# number of runners on crosscut sled?



## JesseTutt (Aug 15, 2012)

I have always built my table saw crosscut sleds with two runners, one for each miter slot. I figured that this would help eliminate any racking and keep the back fence at a right angle to the saw blade.

I regularly see designs of a sled with only one runner in a single miter slot.

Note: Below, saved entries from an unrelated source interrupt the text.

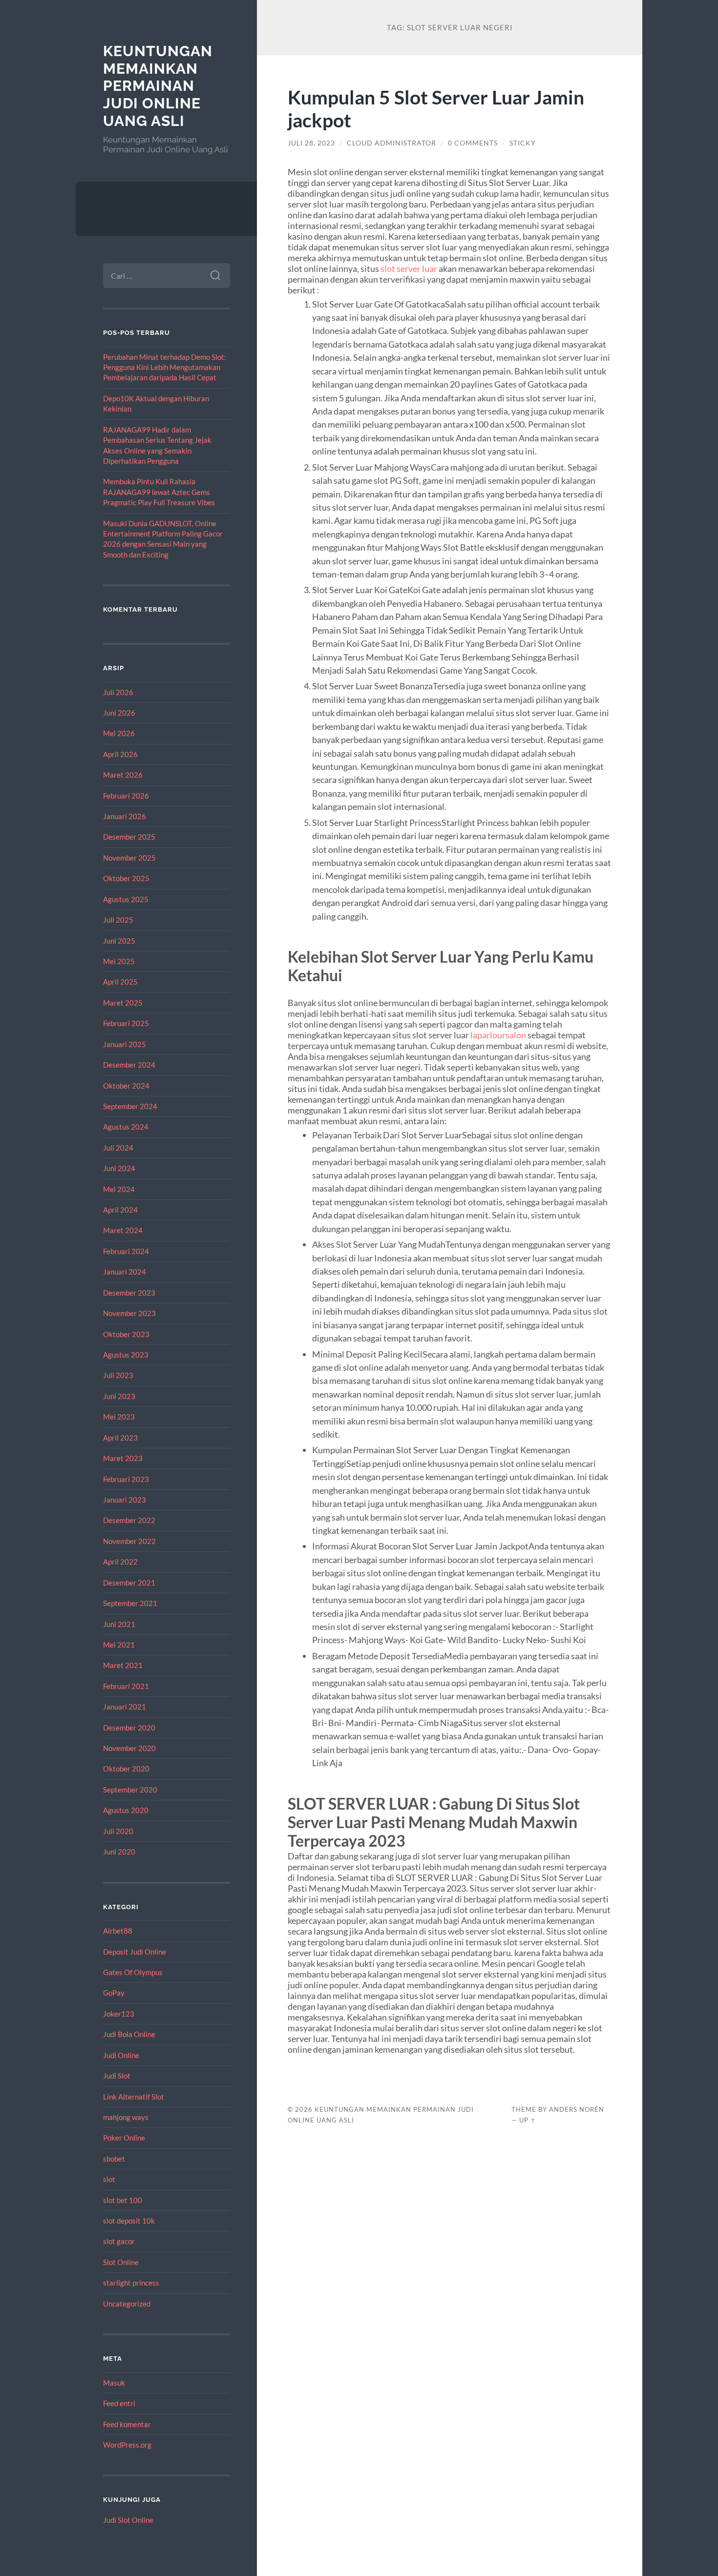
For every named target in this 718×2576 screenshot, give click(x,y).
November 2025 (129, 857)
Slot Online (121, 2262)
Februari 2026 (126, 795)
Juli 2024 (118, 1147)
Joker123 (118, 2013)
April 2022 (120, 1561)
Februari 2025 (126, 1023)
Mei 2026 (119, 733)
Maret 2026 (123, 774)
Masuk (114, 2382)
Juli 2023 (118, 1375)
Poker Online (124, 2137)
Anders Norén (576, 2109)
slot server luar (408, 268)
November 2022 (129, 1541)
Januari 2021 (124, 1706)
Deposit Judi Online (134, 1951)
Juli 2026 (118, 692)
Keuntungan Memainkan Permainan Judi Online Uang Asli (157, 85)
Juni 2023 (119, 1396)
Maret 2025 (123, 1002)
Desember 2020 (129, 1727)
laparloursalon (498, 1035)
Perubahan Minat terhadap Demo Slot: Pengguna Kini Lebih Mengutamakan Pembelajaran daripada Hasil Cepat (164, 367)
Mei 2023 (119, 1416)
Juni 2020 (119, 1851)
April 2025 (120, 981)
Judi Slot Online (128, 2519)
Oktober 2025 (126, 878)
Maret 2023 (123, 1458)
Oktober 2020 (126, 1768)
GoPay (114, 1992)
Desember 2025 (129, 836)
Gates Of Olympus (133, 1972)
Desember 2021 (129, 1582)
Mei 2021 (119, 1644)
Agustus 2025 (125, 899)
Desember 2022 (129, 1520)
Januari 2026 (124, 816)
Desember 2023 (129, 1292)
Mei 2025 (119, 961)
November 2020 (129, 1748)
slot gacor (119, 2241)
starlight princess (131, 2282)
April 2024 (120, 1209)
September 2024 (130, 1106)
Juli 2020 (118, 1831)
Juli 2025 (118, 919)
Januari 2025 (124, 1044)
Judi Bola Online (129, 2034)
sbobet (114, 2158)
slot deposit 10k (129, 2220)
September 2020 (130, 1789)
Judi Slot (116, 2075)
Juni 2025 (119, 940)
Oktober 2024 (126, 1085)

Why would I want a single runner instead of two? The only possibility I can think of would be to be able to run the sled in either miter one for when the blade is at 90 degrees and the other when at 45 degrees.


----------



## Fuzzy (Jun 25, 2007)

Another possibility would be that the two slots are not perfectly parallel to each other … I had an old Craftsman saw back in the 70's that had such a problem. A 2-runner sled would bind up at one end or the other.


----------



## crank49 (Apr 7, 2010)

Fuzzy, that's no reason to discard one of the runners, that's a reason to discard the saw.


----------



## Nicky (Mar 13, 2007)

Jesse,

I would think that this is a matter of personal choice. In watching the New Yankee workshop over the years Norm used a "panel cutting sled". It only had one runner because it was only used to support the work on one side of the blade. If you're using a cross-cut sled, that spans both sides of the blade I would think that you would have better support and some redundancy. I'm sure a crosscut sled could be used with 1 runner, but two seems better, at least to me.


----------



## a1Jim (Aug 9, 2008)

I think it depends on what the jig is used for it's design and size as to how many miter grooves you use.


----------



## helluvawreck (Jul 21, 2010)

I have sleds with both one and two runners. It depends on what the sled is used for. However, for a large crosscut sled I think it should have two.

helluvawreck aka Charles
http://woodworkingexpo.wordpress.com


----------



## joeyinsouthaustin (Sep 22, 2012)

I agree with "it depends on what the jig is used for" Sleds in my shop used for larger crosscutting, tend to have two, smaller sleds used for angles, finger joint, etc. tend to have one.


----------



## JesseTutt (Aug 15, 2012)

Assuming that the table saw has two parallel miter slots, is there any reason why you could not make the sled large enough and use two sliders?


----------



## MrRon (Jul 9, 2009)

Expansion and contraction can cause sleds using two runners to bind in the miter slots. One runner sleds avoid this.and if made well, are just as accurate as a two runner sled.


----------



## JesseTutt (Aug 15, 2012)

I don't understand. I have always used aluminum or plastic for runners and plywood, MDF, or Melamine for the sled bottom. Will plywood, MDF or Melamine expand or contract enough to cause binding?


----------



## REO (Sep 20, 2012)

one runner if properly fitted will eliminate racking as well as two. racking is allowed because of the clearance between slot and rail. two runners will allow just as much misalignment. two runners just gives you twice as much chance to take up the clearance by pitting one against the other.


----------



## PittsburghTim (Jan 16, 2012)

Don't understand why it matters so long as the runner is properly fitted? Tenoning jigs have one runner and the good ones allow for extremely accurate cutting. I have an Osbourne miter gauge that is extremely accurate and it only uses on runner. I think that it depends on your application, just like Jim stated earlier.

Tim


----------